We have a node pod that shells out some heavy lifting to a bash script. The problem is the bash script is being killed with a 137 (memory) error.
The node pod is not being killed and the bash script’s memory is well below the pod’s resource limit.
Googling for an age yielded nothing as everyone is talking about pods being OOMd but, in this case, the pod stays up, just the script is killed.
Does anyone have any ideas where I can do some more digging?
exit code 137 is signal 9 (128 + 9 = 137). Signal 9 is SIGKILL. It’s not just OOM that could cause this - anything which can signal your process could cause it.
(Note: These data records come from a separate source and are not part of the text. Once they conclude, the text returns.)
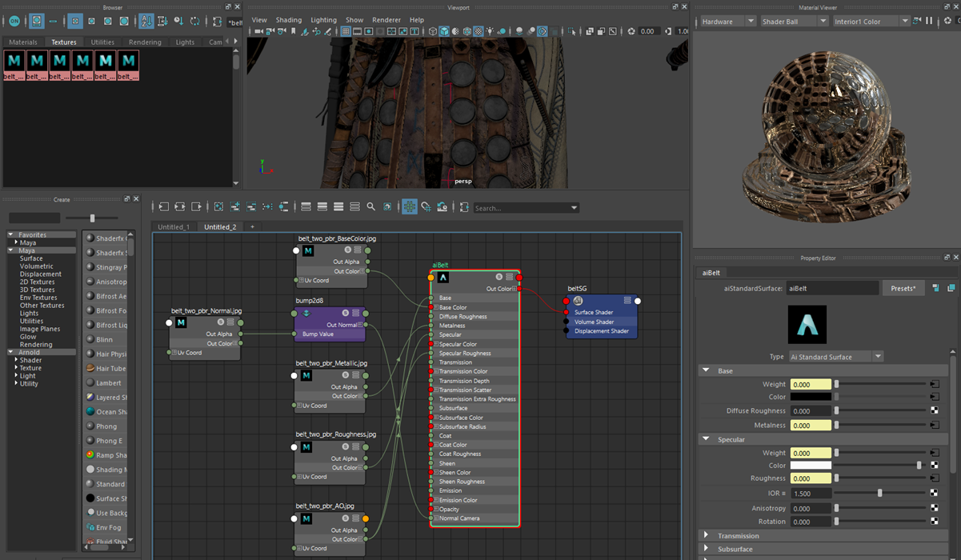Viewport: 961px width, 560px height.
Task: Click the node editor Search field
Action: click(x=520, y=208)
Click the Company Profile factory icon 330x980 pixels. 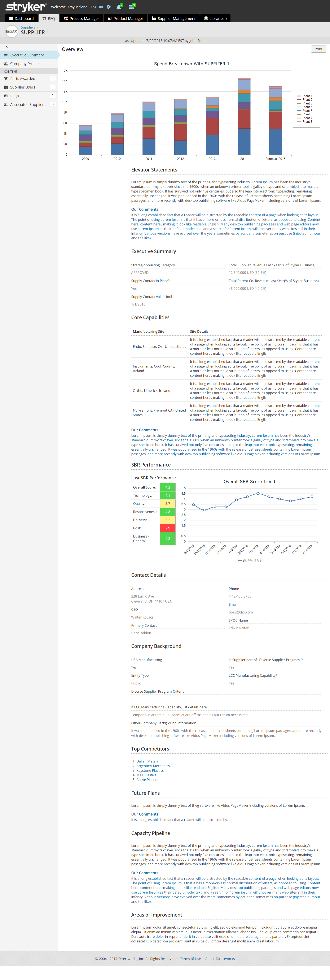[x=6, y=64]
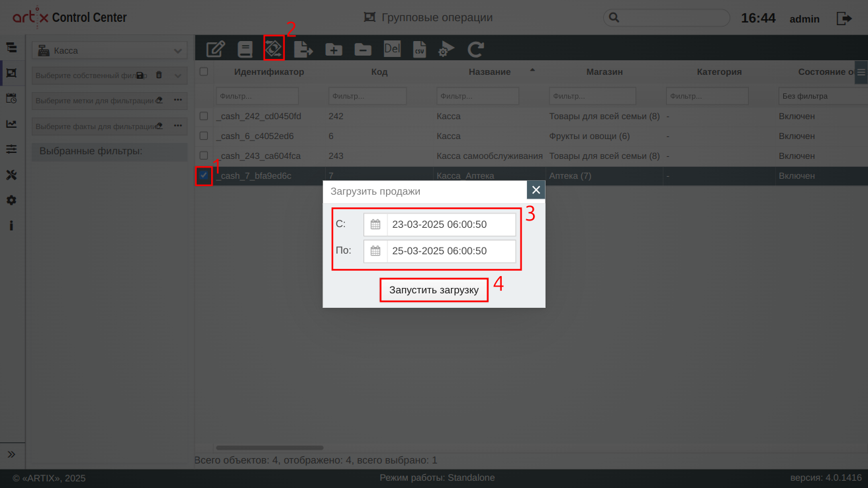The image size is (868, 488).
Task: Open the statistics chart sidebar section
Action: coord(11,124)
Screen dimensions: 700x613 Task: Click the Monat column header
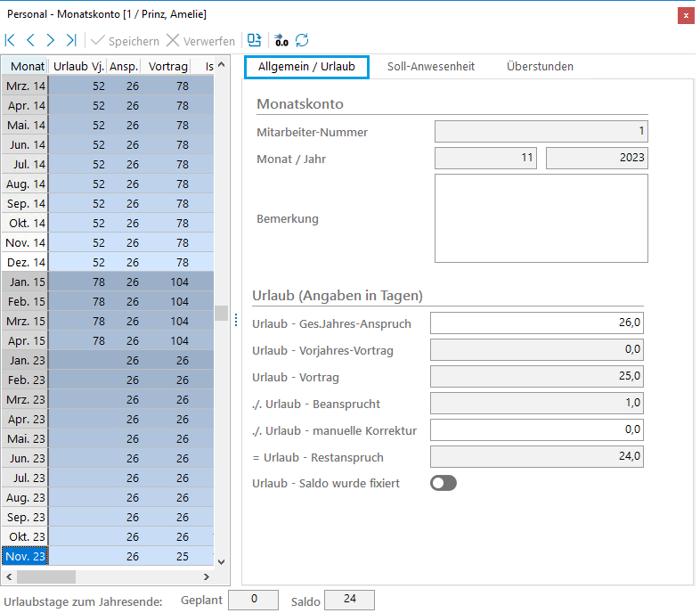(x=27, y=66)
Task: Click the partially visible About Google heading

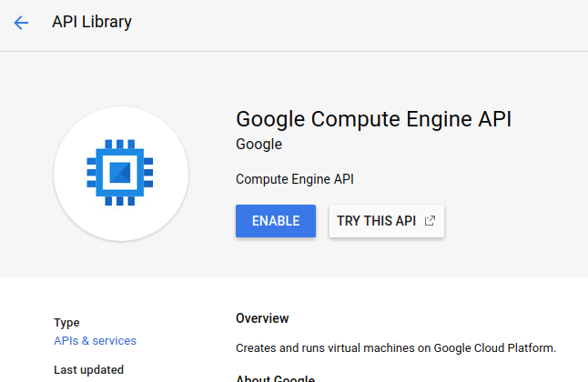Action: [x=275, y=378]
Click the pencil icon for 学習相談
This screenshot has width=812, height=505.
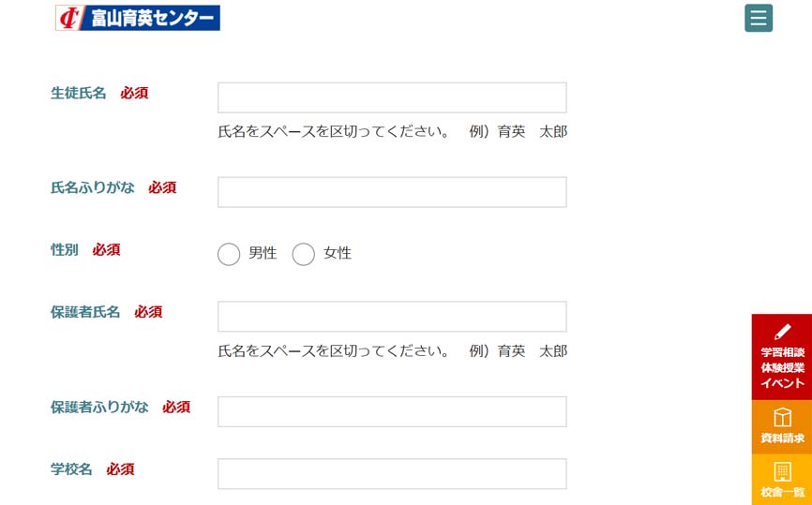point(782,332)
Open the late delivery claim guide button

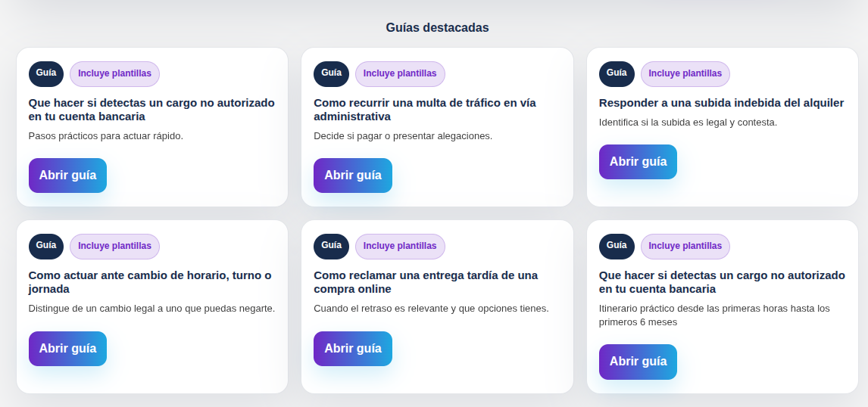(353, 349)
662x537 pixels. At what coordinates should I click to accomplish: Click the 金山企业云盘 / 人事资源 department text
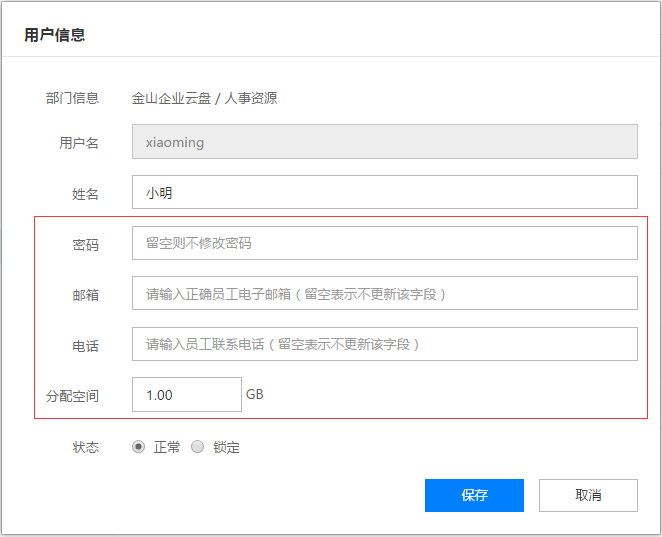pos(204,98)
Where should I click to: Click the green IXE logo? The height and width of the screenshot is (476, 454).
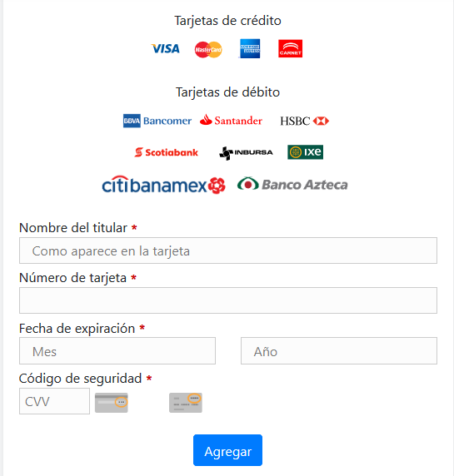306,152
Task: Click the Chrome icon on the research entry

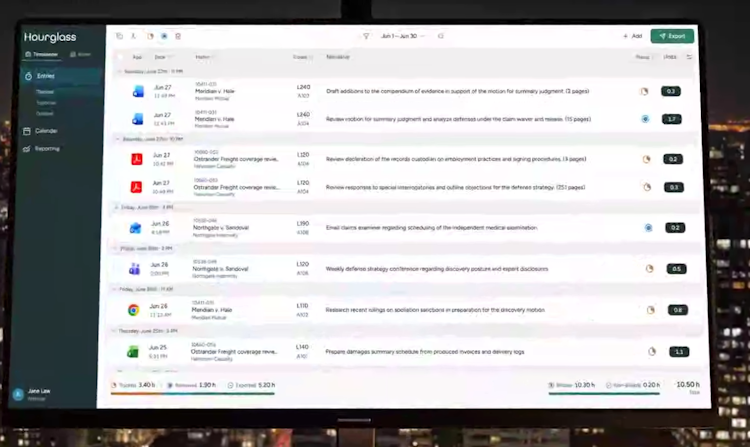Action: tap(133, 310)

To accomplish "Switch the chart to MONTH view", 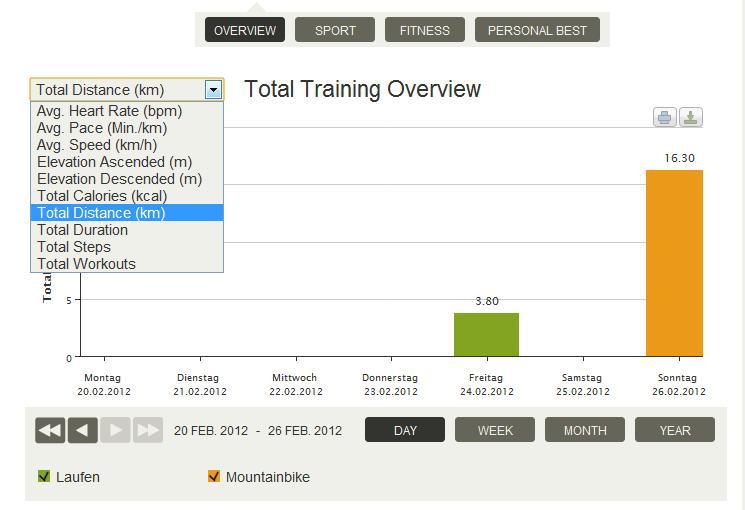I will click(x=585, y=430).
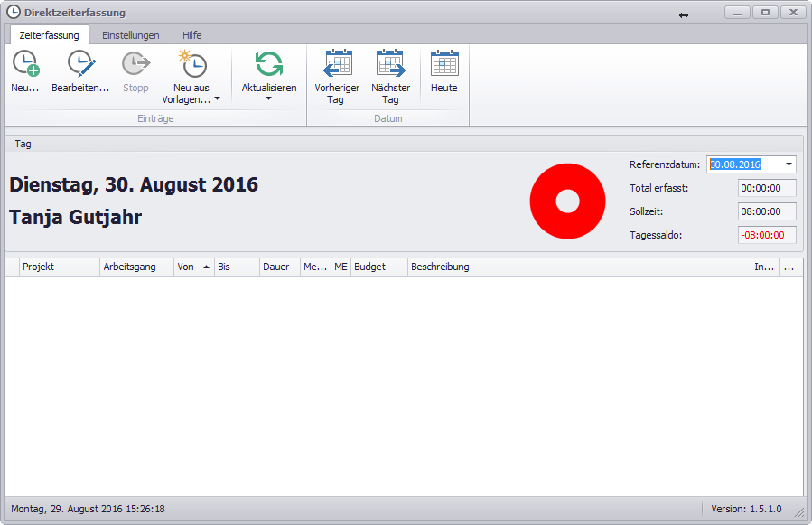Open the Hilfe tab

191,35
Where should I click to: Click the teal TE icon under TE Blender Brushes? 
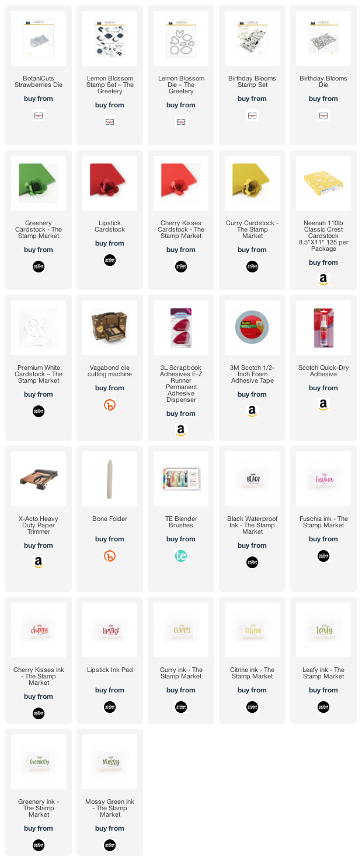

If ti was OOM, you would see something in dmesg usually, which might give you a clue.
[ +0.000002] oom-kill:constraint=CONSTRAINT_MEMCG,nodemask=(null),cpuset=...,mems_allowed=0,oom_memcg=/kubepods/burstable/...,task_memcg=/kubepods/burstable/pod...
[ +0.000022] Memory cgroup out of memory: Killed process 1463994 ...
That is defo the issue! Now I have somewhere to dig!
Yeah so this was an OOM because the firing up of the bash (as a sub-process) tipped the pod over its total allocation and the node terminated the sub-process. I watched dmesg with
sudo dmesg -wH
and then varied the resource limits on our dev cluster and observed that
if the main process exceeds the limits.memory. the pod is restarted
if a subprocess pushes the resources over the limits.memory the subprocess is killed but the pod remains running.
if the limits.memory is high enough the pod is not restarted and the sub process executes ok
The exit code of the process was 137 because that is how cgroup memory violations are handled in the cluster. Doing a describe on the pod, or checking its status after it crashed should have shown that it was evicted due to oom. (You may see 137 for failed health checks too).
So exit code 137 can be deceptive because they can be OOM or it could be some foreign process sending a kill signal. You can enable audit logs to see if its a foreign process .
But in my experience if the process is being killed in an expected way by kubernetes (OOM violation, failed heath check, etc) when describing the pod there should be a corresponding event.